During our investigation we took independent medical advice from a consultant obstetrician and gynaecologist with a special interest in ultrasound scanning.

We found that a member of staff should have checked on Ms C's wellbeing while she waited for her scan so we upheld that aspect of her complaint. We found that there was no evidence that the equipment was inappropriate or unclean so we did not uphold those aspects of the complaint. We found that while these types of scans can sometimes cause vaginal or bladder infections, this would not necessarily indicate that the scan was carried out improperly or in too rough a manner, so we did not uphold this aspect of the complaint.

In relation to complaints handling, we found that there was a delay in responding to Ms C's complaint which the board did not acknowledge, and we therefore upheld this aspect of the complaint.

Recommendations

What we asked the organisation to do in this case:

  • Apologise to Ms C for not updating her on the delay in her appointment and not checking on her wellbeing while she waited for her scan. Further apologise for the delay in acknowledging Ms C's complaint. These apologies should comply with SPSO guidelines on making an apology, available at www.spso.org.uk/leaflets-and-guidance.

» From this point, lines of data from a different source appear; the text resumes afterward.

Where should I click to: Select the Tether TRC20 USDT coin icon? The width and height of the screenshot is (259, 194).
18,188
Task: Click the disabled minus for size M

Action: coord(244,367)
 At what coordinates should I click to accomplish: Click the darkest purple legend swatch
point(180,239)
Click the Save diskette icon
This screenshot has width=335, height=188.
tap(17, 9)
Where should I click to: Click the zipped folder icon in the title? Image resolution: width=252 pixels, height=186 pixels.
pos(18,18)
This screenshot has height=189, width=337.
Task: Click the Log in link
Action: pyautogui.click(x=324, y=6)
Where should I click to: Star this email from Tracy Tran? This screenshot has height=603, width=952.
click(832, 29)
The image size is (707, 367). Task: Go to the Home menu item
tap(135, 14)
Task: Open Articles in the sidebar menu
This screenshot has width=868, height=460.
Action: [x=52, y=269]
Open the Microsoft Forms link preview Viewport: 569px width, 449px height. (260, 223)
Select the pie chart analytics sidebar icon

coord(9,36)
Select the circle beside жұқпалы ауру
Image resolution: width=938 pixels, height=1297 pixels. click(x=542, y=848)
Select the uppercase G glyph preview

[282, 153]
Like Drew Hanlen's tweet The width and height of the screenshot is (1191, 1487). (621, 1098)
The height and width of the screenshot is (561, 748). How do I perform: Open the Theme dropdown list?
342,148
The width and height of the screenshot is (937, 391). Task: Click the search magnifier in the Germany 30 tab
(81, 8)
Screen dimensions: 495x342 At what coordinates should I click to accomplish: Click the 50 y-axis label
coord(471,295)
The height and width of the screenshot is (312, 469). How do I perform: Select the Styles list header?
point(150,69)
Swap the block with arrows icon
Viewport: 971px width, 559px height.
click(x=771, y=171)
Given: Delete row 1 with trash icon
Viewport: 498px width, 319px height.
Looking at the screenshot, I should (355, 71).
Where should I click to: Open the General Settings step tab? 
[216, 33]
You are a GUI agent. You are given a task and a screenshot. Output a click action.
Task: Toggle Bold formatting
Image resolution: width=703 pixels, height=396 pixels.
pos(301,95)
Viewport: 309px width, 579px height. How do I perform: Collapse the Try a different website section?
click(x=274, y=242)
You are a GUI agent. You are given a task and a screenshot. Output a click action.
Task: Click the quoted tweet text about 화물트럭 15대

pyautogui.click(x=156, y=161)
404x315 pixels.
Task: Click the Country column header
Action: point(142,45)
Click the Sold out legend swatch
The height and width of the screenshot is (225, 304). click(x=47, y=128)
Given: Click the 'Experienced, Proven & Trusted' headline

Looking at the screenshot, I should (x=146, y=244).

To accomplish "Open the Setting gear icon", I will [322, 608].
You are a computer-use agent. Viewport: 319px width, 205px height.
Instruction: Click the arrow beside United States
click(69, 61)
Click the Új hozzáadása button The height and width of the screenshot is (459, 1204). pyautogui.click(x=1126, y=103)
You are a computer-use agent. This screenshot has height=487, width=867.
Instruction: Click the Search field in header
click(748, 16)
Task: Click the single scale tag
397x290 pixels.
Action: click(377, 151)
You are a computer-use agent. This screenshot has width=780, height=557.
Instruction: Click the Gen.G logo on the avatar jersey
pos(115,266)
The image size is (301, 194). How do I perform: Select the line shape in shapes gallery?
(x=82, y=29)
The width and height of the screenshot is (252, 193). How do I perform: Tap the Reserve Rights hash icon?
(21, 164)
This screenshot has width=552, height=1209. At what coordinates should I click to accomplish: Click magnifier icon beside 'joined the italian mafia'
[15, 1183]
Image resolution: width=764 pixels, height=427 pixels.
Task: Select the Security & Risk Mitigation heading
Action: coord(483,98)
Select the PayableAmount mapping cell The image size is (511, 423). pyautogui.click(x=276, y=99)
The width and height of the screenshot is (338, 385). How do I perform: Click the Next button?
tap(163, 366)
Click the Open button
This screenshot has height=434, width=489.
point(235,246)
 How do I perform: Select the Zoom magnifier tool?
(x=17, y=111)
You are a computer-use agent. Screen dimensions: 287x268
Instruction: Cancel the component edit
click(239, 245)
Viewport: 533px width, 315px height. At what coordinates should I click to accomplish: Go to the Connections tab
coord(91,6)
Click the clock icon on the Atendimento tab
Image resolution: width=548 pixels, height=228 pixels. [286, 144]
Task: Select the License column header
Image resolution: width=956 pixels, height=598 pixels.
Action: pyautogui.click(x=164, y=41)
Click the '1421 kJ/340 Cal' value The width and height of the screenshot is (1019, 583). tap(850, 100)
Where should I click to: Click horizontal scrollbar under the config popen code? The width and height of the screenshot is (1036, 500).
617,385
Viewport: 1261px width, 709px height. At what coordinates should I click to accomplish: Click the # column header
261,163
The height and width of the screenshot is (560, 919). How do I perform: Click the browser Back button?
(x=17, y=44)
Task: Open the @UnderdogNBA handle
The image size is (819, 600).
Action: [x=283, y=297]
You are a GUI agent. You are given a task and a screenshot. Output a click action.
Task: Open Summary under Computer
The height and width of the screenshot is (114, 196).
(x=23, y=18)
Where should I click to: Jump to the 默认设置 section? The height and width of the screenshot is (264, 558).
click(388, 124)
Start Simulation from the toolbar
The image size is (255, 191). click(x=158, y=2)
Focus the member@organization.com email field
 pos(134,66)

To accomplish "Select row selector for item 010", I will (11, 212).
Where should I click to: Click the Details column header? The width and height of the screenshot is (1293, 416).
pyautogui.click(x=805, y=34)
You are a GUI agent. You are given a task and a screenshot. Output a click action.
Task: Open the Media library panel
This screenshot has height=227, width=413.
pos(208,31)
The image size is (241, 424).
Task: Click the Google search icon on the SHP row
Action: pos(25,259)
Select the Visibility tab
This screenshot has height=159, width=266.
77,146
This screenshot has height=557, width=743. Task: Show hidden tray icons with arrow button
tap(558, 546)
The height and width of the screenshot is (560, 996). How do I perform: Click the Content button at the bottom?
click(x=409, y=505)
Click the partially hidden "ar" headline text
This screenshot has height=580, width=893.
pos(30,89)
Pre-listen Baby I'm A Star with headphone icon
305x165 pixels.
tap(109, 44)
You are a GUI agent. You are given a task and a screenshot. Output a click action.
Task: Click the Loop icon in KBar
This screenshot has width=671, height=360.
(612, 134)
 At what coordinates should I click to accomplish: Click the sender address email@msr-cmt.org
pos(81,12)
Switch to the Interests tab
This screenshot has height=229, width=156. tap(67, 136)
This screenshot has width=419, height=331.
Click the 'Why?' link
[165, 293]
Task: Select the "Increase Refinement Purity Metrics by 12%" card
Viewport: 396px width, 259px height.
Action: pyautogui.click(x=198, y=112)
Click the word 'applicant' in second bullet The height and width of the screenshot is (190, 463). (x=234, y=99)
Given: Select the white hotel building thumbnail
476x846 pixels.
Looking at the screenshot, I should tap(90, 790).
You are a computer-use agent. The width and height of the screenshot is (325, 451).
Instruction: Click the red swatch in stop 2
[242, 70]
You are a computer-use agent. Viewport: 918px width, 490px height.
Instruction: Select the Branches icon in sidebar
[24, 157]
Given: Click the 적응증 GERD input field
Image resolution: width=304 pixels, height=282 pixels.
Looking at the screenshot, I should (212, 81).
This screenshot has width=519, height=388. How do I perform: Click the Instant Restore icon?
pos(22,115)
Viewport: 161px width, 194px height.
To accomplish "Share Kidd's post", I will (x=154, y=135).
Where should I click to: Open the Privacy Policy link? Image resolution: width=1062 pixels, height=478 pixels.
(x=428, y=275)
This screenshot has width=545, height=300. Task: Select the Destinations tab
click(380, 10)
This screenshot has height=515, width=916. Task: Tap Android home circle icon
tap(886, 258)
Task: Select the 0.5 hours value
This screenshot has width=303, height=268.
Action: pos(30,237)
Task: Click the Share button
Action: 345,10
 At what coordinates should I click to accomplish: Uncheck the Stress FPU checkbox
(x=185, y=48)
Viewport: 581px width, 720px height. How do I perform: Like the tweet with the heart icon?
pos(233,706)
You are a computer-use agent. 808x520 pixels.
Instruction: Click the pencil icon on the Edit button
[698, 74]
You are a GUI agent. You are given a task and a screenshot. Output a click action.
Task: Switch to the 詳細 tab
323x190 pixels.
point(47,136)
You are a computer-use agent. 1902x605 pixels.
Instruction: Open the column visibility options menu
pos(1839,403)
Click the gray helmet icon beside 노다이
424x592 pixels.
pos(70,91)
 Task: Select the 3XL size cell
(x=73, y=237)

What we said should change to put things right in future:

  • Patients should be kept updated if appointments for scans are delayed and it should be explained to them why they are waiting longer. Staff should check that patients are comfortable and should tell the sonographer is a patient is in discomfort or is highly anxious.
  • The board should consider providing patients with an information leaflet in advance of their appointment. It should include information about what to expect on the day and warn about the possibility of delay. It should also detail the staff help and support available on the day, how patients can raise any concerns at the time, the clothes changing facilities available and the small risk of infection for all invasive procedures.
  • Patients should be asked if they are feeling ok after the scan has started as some patients may not express concern unless prompted.

We have asked the organisation to provide us with evidence that they have implemented the recommendations we have made on this case by the deadline we set.